Find all real roots of the equation
$$(x+1) \sqrt{x+2} + (x+6)\sqrt{x+7} = x^2+7x+12$$
I tried squaring the equation, but the degree of the equation became too high and unmanageable. I also tried substitutions, but it didn't work out correctly.
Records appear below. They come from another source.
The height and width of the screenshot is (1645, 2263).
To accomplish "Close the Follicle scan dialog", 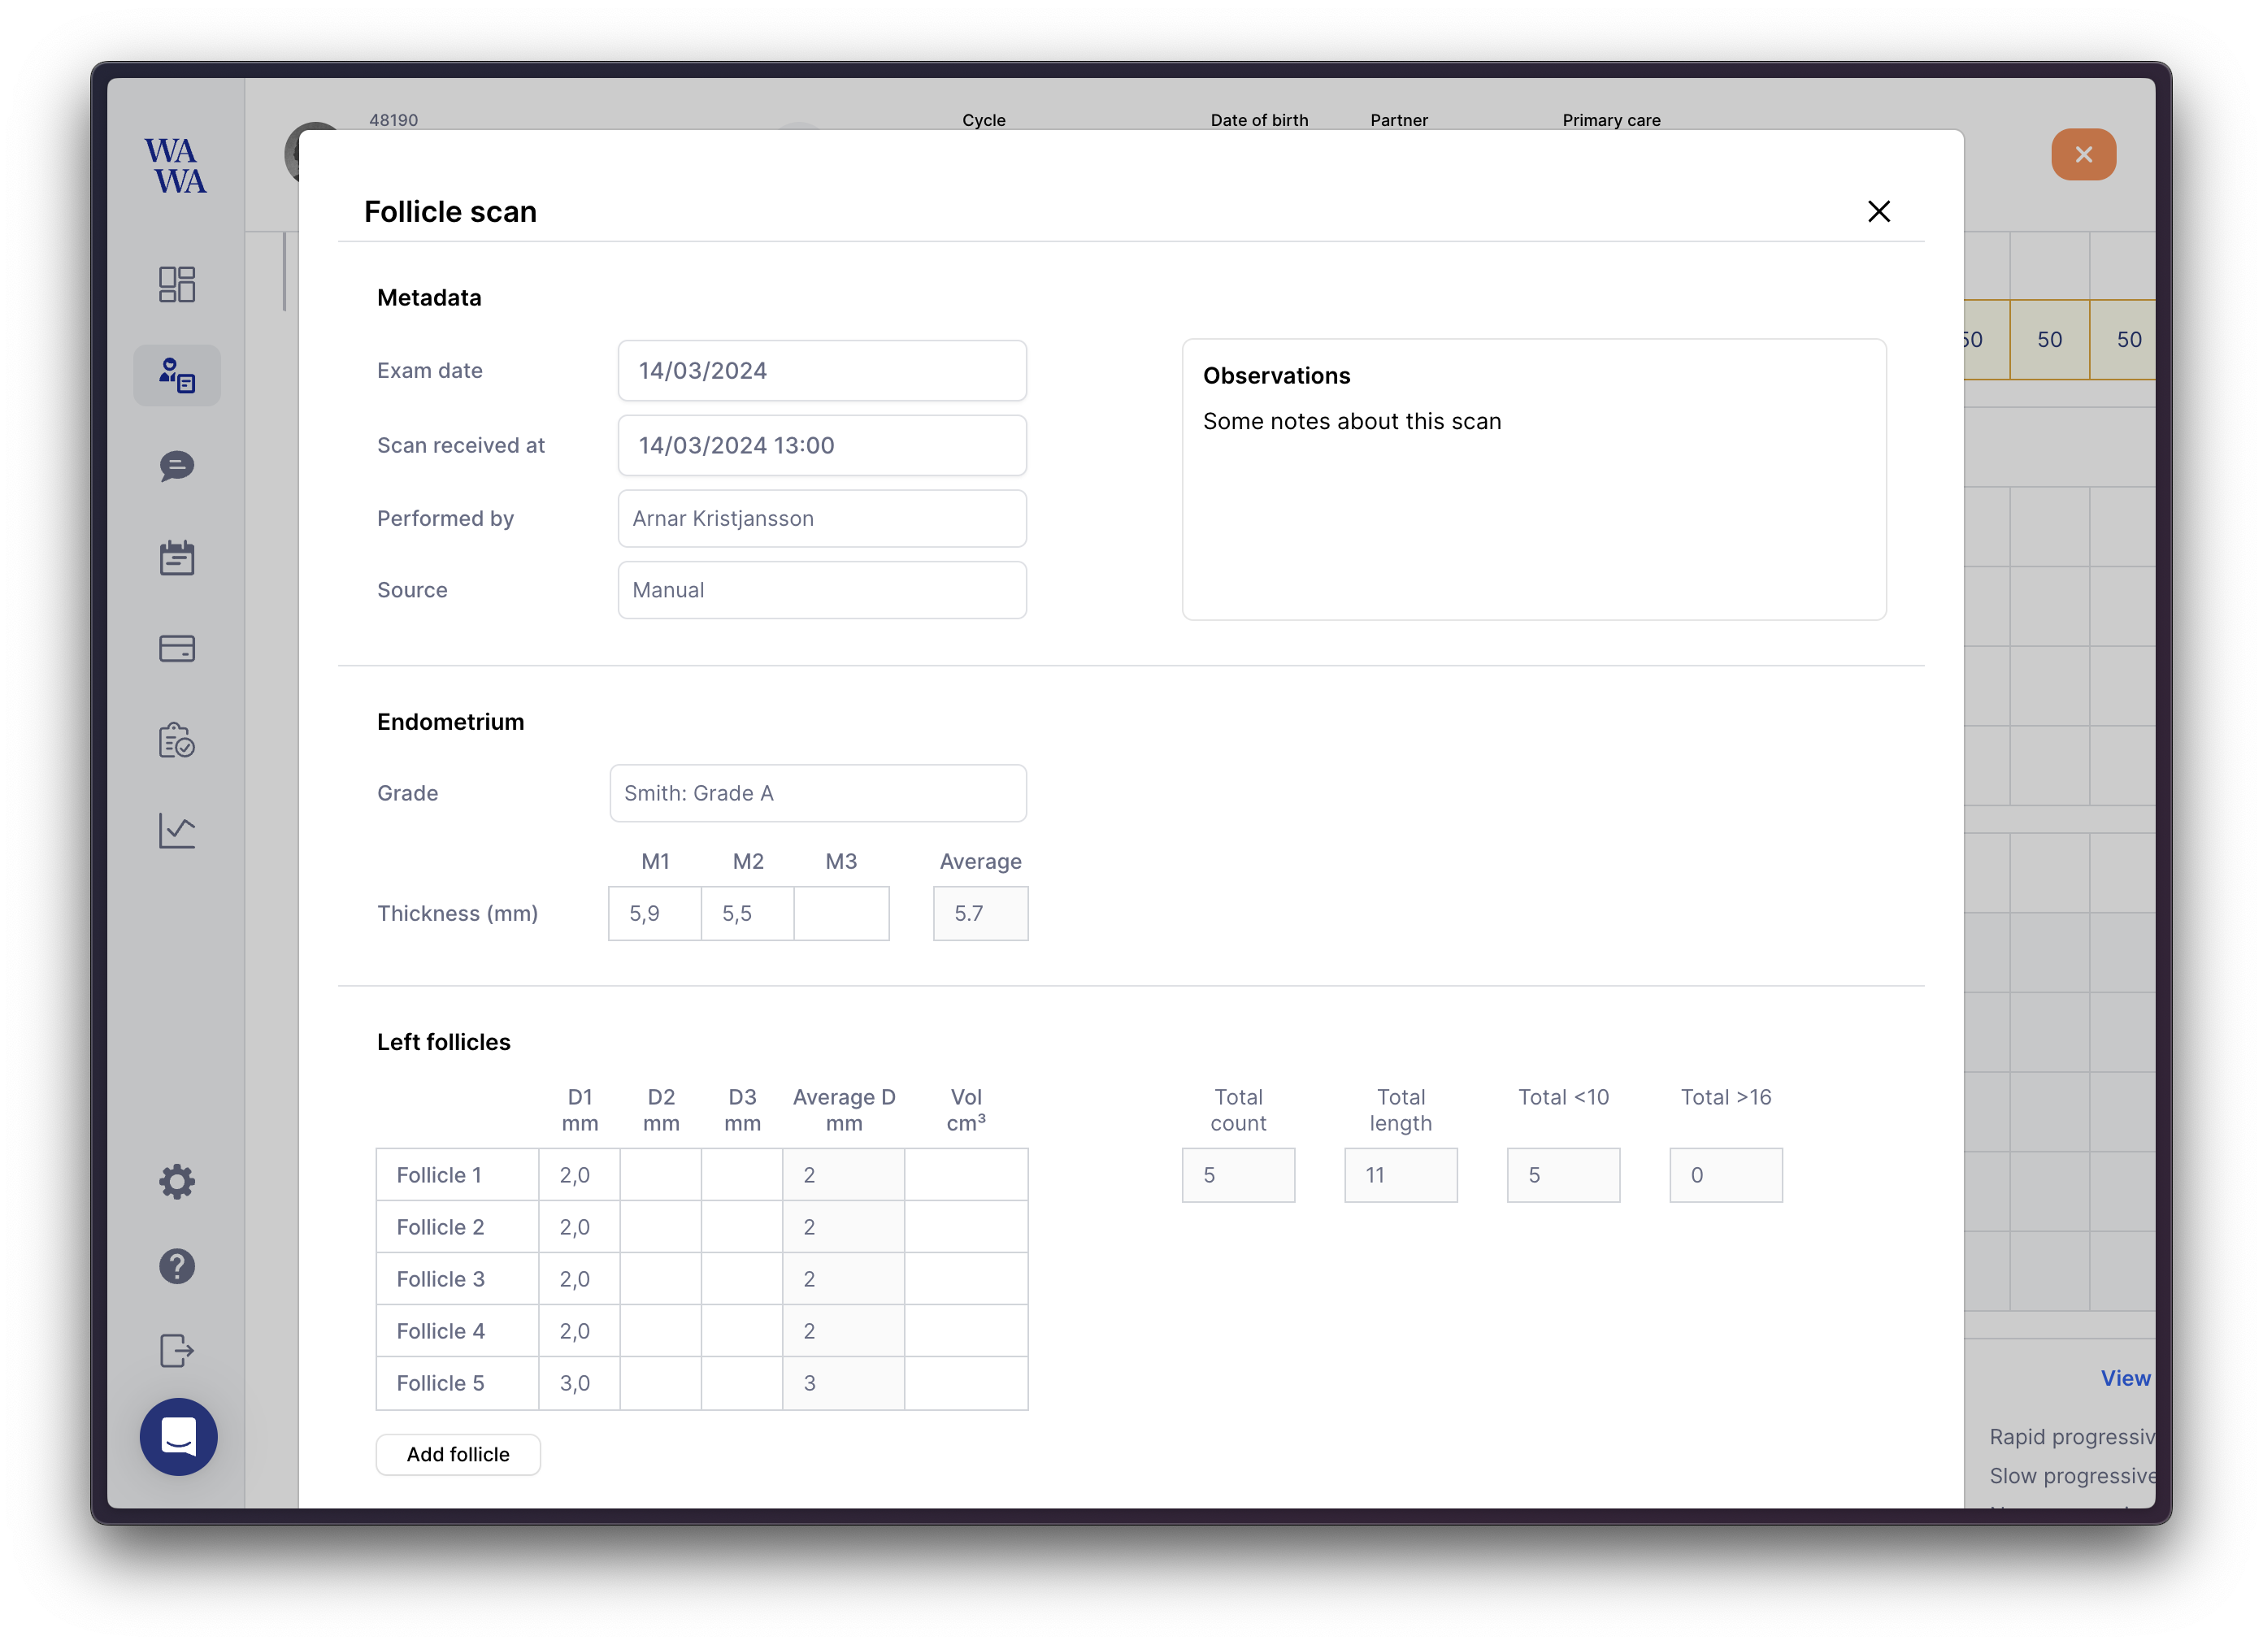I will pos(1878,211).
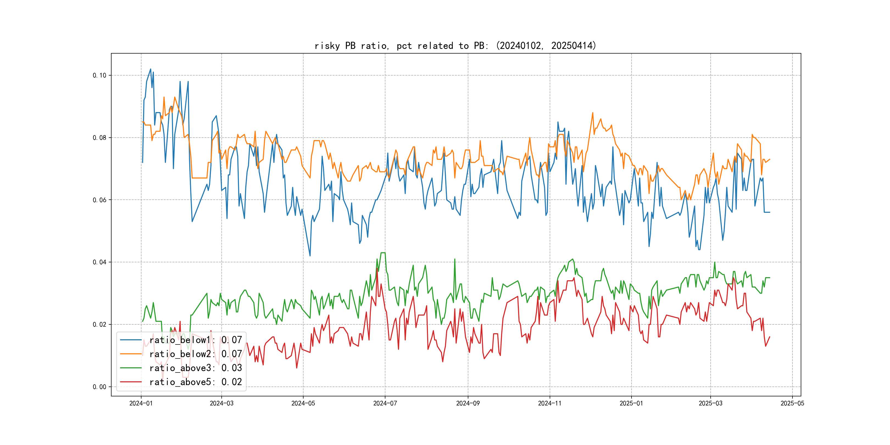Select the 'ratio_below2: 0.07' legend label
The height and width of the screenshot is (445, 890).
click(x=196, y=354)
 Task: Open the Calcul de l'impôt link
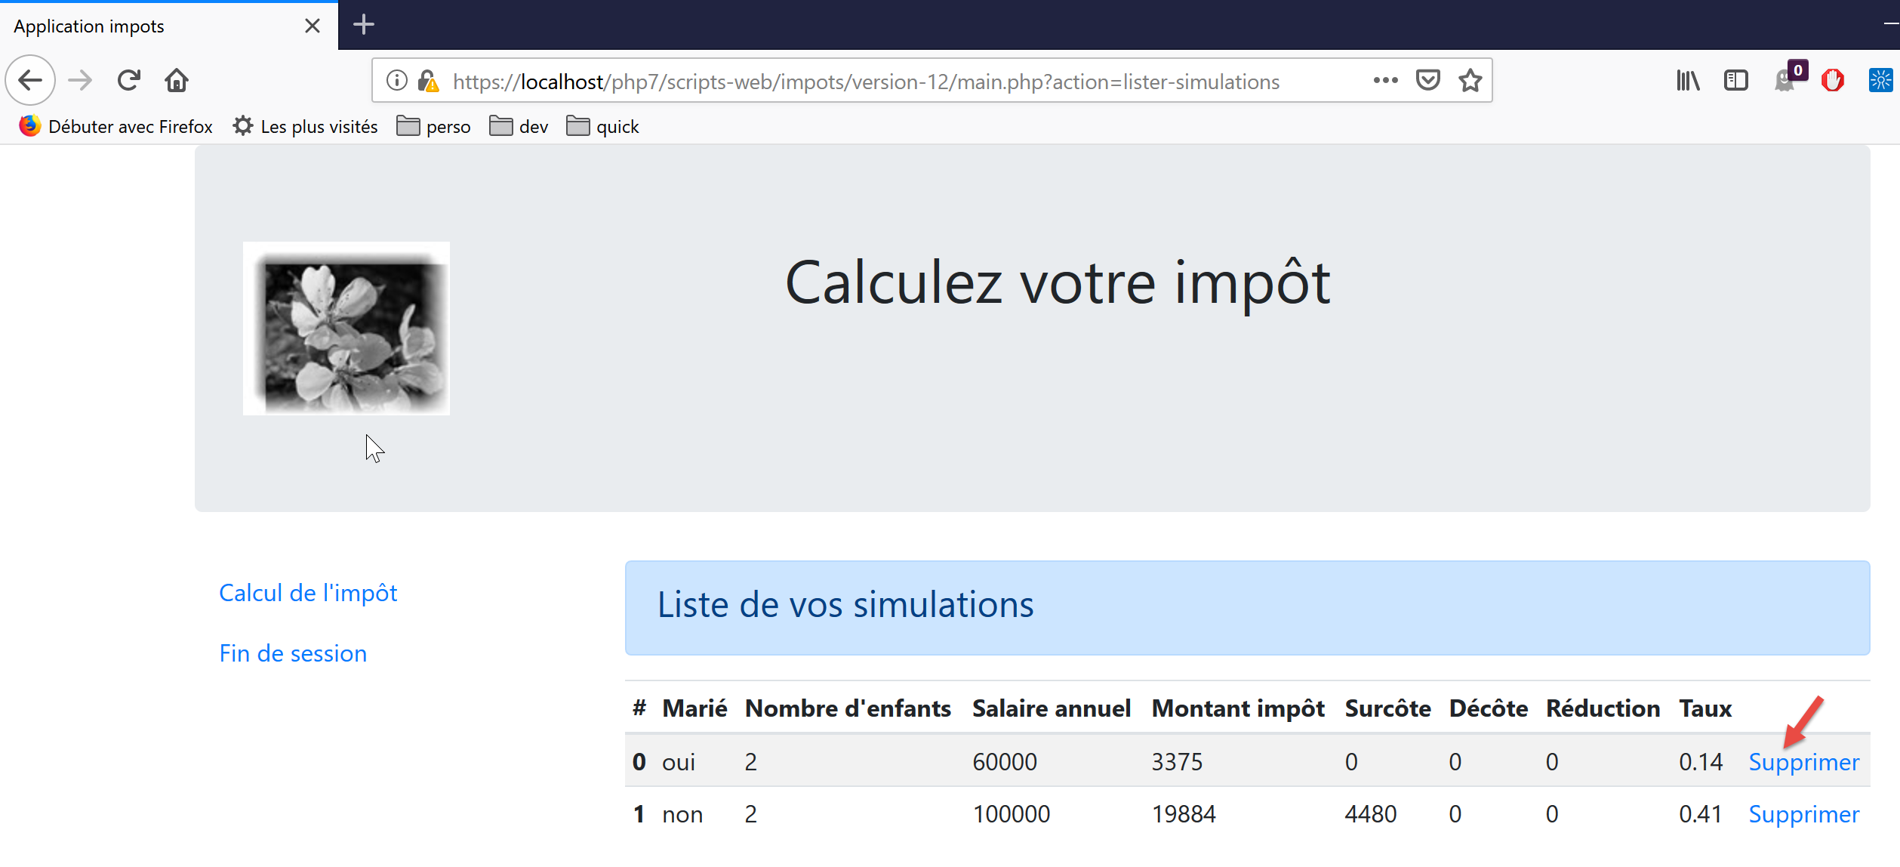coord(308,593)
This question was in my weekly class worksheet as were this and this question which I previously asked.
Any help will be appreciated.
Thanks.
We have $$x^2+7x+12-(x+1) \sqrt{x+2} - (x+6)\sqrt{x+7}=0$$ Multiplying the both sides by $3$ gives $$3x^2+21x+36-3(x+1) \sqrt{x+2} - 3(x+6)\sqrt{x+7}=0\tag1$$ Now since $$\begin{align}&3x^2+21x+36\\&=x^2+5x+4+x^2+13x+42+x^2+3x-10\\&=(x+1)(x+4)+(x+6)(x+7)+(x-2)(x+5)\end{align}$$ we have, from $(1)$, $$(x+1)(x+4)+(x+6)(x+7)+(x-2)(x+5)-3(x+1) \sqrt{x+2} - 3(x+6)\sqrt{x+7}=0$$ Rearranging terms $$(x+1)(x+4-3\sqrt{x+2})+(x+6)\sqrt{x+7}\ (\sqrt{x+7}-3)+(x-2)(x+5)=0,$$ i.e. $$(x+1)\cdot\frac{(x-2)(x+1)}{x+4+3\sqrt{x+2}}+\frac{(x+6)\sqrt{x+7}\ (x-2)}{\sqrt{x+7}+3}+(x-2)(x+5)=0$$ and so $$(x-2)f(x)=0$$ where $$f(x)=\frac{(x+1)^2}{x+4+3\sqrt{x+2}}+\frac{(x+6)\sqrt{x+7}}{\sqrt{x+7}+3}+(x+5)$$ We know that $f(x)$ is positive because of $x\ge -2$.
Thus, $\color{red}{x=2}$ is the only solution.